Cattle production is at a low point, and with beef supply limited, it doesn’t look as if prices will moderate until 2017, according to USDA forecasts. Meanwhile, chefs are softening the blow by balancing the menu with less-expensive alternatives.

“We’ve been doing a lot of R&D with chicken and pork,” says Gabe Caliendo, corporate executive chef of Brea, Calif.-based Lazy Dog Restaurant & Bar. When beef reached a high in 2013, he rolled out Poblano Chicken for a Cinco de Mayo promotion. The popularity of the $14 entree has turned it into a permanent menu signature for the 16-unit casual-dining chain.

When asked what defines a Lazy Dog signature, Caliendo says “it’s a menu item you can’t get anywhere else.” In creating the dish, Caliendo blended several culinary styles with the aim of making it unique, without blurring flavors. The breast cooks in a smoky sauce made with charred poblanos; a “modernized” tamale cake—a riff on polenta—is a differentiator.

Guests are trading off steak [$5 to $10 higher] for the Poblano Chicken, says Caliendo. It’s a swap that pleases both budget-pinched patrons and management. “Food costs are sub-20 percent for the chicken dishes,” he says.

The Spicy Half Chicken is the least expensive item on the entree list at Chicago’s Travelle, where prices range from $26 to $42 (for the New York strip). The dish, inspired by a rotisserie bird Executive Chef Tim Graham tasted in Montreal, “gives me a chance to offer an entree at an approachable price point,” he says. The chicken also is a favorite of the chef’s—and the servers relay that fact to guests hesitant about ordering “something they make at home,” says Graham. Now it’s the No. 1 seller.

But it took a while to get there. When Travelle opened two years ago, the dish was called Piri Piri Chicken, a term customers weren’t familiar with at the time. Graham still marinates it in the same piri piri mixture, but changing the name “gave people entry into the dish,” he says. What distinguishes it from a home-cooked chicken, says Graham, is that he starts with an air-chilled bird from a Midwest farmer, salt brines it for two days and marinates it for three days. This TLC is part of the sell.

At Miller Union in Atlanta, Steven Satterfield, executive chef and co-owner, boosts chicken’s appeal to regulars by switching it up frequently. “We change our menu about six times a year, but chicken is a signature and always one of the 10 entrees, varying with the produce in season,” he says.

“We spend $4.50 to $5 a pound for our [pasture-raised] chickens, so profit margins are tight,” Satterfield says.
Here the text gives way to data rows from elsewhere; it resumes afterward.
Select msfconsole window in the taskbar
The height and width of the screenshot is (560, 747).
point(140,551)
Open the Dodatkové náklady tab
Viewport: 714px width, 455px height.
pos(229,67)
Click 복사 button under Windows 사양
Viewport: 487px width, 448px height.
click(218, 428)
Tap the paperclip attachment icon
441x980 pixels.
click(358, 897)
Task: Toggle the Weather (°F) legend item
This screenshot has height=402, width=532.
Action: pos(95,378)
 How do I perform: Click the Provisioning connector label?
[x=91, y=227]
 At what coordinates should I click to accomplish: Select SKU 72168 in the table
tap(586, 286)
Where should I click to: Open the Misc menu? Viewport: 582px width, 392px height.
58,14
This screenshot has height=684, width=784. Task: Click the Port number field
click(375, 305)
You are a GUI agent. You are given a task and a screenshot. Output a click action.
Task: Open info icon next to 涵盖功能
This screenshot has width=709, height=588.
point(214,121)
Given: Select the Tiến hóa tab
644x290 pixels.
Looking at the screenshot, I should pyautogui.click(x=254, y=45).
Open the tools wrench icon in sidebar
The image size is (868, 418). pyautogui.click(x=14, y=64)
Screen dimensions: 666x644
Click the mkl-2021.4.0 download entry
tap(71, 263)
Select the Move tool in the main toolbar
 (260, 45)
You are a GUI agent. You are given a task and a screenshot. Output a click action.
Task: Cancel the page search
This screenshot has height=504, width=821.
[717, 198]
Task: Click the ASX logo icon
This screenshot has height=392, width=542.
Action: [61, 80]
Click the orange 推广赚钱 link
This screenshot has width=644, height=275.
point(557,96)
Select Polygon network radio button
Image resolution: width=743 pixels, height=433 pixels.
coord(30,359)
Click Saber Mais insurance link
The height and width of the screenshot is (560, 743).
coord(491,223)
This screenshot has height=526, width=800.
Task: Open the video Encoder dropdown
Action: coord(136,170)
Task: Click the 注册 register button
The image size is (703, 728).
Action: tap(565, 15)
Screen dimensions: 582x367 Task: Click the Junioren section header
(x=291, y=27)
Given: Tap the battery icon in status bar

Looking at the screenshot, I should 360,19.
The chicken currently on the menu, a griddled breast and braised leg with beets, toasted almond and quinoa salad, is priced at $26. But no matter how Satterfield prepares it, “We sell a lot,” he says. “Guests feel comfortable with chicken and it will always have a place on the menu.” It’s just more evidence that chicken can deliver when budgets are tight—and when they’re not.